What are topic models and why is their interpretability important?
Topic modelling algorithms, such as Latent Dirichlet Allocation (LDA) which we used in the H2020-funded coordination and support action CAMERA, are a set of natural language processing (NLP) based models used to detect underlying topics in huge corpora of text. However, the interpretability of the topics inferred by LDA and similar algorithms is often limited. As a result, defining the uncovered topics and presenting them in comprehendible formats often requires a fair amount of (manual) labour.
What do we refer to when we refer to the term “topic” in topic models? In LDA, a topic is a multinomial distribution over the terms in the vocabulary of the corpus. Therefore, what LDA gives as the output is not a easily interpretable by humans. Due to that, the raw output of such models is difficult to use as a standalone product or even as output for other models.
How is topic modelling relevant for our CAMERA objectives?
In CAMERA, we used LDA to two extents: first, to filter out research projects irrelevant to the mobility research in Europe and, second, to uncover topics among the retained mobility research projects. In the first case, we started from a large database of research initiatives funded by FP7 and H2020 framework programmes and exploited topic modelling to remove any entries unrelated to the CAMERA analysis, effectively creating CAMERA’s dataset. In the second, we uncovered hidden topics for interpretation in order to develop a standalone product for further data mining processes and mobility reports.

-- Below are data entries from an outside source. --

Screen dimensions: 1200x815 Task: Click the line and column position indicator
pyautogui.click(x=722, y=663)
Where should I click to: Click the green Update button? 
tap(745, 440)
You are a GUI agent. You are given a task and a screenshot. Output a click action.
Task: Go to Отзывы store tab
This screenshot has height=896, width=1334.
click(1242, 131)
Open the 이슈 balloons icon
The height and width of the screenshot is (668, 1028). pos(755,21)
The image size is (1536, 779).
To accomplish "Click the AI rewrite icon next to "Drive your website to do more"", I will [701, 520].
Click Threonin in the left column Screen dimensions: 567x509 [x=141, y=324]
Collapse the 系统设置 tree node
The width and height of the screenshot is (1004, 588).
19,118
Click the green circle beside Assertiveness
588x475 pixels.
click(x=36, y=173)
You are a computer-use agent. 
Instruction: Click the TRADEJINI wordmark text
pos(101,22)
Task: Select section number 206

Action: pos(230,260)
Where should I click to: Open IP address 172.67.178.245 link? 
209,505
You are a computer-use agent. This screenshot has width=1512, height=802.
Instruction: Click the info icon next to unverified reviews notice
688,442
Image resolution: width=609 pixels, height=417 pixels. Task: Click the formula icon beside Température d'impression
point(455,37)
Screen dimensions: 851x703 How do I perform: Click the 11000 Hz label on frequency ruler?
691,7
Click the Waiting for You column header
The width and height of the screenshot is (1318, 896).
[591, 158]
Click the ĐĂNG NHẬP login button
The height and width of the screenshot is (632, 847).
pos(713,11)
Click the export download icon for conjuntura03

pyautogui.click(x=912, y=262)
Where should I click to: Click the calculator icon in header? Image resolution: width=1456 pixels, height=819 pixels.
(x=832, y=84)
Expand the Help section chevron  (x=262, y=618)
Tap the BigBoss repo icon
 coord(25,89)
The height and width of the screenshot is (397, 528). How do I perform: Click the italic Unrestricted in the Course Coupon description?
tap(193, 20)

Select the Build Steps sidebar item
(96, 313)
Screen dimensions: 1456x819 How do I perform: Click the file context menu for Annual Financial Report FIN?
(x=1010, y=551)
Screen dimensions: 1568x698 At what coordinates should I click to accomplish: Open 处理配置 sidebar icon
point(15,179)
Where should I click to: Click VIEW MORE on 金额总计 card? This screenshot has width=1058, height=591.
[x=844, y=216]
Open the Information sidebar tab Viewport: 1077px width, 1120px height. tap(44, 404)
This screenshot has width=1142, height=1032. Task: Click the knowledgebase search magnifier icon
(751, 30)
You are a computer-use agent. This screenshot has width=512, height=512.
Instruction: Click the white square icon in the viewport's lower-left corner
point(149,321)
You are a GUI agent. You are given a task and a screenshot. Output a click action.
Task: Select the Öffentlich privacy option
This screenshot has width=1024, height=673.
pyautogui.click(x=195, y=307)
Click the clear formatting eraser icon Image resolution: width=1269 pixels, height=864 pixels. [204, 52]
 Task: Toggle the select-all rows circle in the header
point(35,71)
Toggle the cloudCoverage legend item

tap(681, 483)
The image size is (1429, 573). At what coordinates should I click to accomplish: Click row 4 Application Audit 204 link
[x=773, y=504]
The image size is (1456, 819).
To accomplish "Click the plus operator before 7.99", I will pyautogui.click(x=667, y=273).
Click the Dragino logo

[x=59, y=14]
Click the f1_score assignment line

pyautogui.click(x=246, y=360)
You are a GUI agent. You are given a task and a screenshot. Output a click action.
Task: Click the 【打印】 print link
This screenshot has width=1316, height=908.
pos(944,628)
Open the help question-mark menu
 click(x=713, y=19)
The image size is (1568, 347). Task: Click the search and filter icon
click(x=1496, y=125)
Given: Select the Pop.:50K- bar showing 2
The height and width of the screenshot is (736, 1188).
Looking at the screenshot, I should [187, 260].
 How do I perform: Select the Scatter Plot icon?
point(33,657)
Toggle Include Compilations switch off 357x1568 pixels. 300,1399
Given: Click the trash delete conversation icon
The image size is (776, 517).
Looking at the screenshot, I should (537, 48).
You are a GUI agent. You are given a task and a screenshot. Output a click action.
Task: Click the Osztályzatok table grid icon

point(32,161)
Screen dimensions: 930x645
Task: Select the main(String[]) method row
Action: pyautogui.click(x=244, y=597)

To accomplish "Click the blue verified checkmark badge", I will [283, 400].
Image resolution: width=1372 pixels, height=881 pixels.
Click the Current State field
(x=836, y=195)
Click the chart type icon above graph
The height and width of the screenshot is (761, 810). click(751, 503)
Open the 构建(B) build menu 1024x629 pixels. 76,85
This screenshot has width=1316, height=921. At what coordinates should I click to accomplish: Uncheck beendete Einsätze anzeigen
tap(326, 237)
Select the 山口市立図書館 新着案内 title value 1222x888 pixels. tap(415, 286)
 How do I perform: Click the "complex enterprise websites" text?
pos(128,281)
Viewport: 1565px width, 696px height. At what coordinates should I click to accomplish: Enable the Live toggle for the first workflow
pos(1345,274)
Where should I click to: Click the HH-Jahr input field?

While that is the main goal of CAMERA as a coordination, the output of topic modelling will come in handy in other predictive models currently being trained.
However, as already mentioned, those model outputs are difficult to use as is. How can we then easily interpret them and convert them into something that can be useful and presentable in mobility reports for interested decision-makers?
Visualising topic models’ output
Due to the complexity of the output acquired from LDA, the interpretation of the uncovered topics would be extremely difficult if not for interactive visualisations.
For CAMERA, we turned to the visualisation package LDAvis, presented in detail here, which provides an interactive way of visualising the results of an LDA model. The visualisation provided by LDAvis, shown in Figure 1 below (static here though interactive in the visualisations given by LDAvis), is composed of two main parts: a global map of the topic model on the left and the horizontal bar charts with most relevant terms for each topic on the right.
While most topic visualisations focus on most probable terms specific to each topic, LDAvis is unique in offering its new metric of relevance. Relevance ranks the terms within a topic, taking into account not only a term’s probability within a specific topic but also its probability across the whole corpus. In fact, the authors showed that just looking at the probability of topic-specific terms when trying to interpret a topic is suboptimal. The metric of relevance combines the two aforementioned metrics via a unique parameter of λλ, which determines how much each of the two parts will contribute to the metric.
On figure 1, the selected topic is 4 (red circle on the left hand side), λλ is set to 0.6 and, on the right side, the 20 most relevant terms for the topic 4, under these fixed parameters, are shown. The red horizontal bars give us the the probabilities of the terms for a specific topic, while the ratio between the red and blue bars illustrates how specific a particular term is to a particular topic versus all other topics. Looking at the topic 4, while the term “safety” is the most relevant term for this topic, it is also more common than, for example, the terms “accident” and “automation”, which are relatively rare in the whole corpus, with most occurrences pertaining to this topic. This indicates that the topic 4 identifies research performed in the area of automatic intelligent vehicles.
Relying on this kind of analysis, we were able to interpret the mobility research topics uncovered in CAMERA much more easily.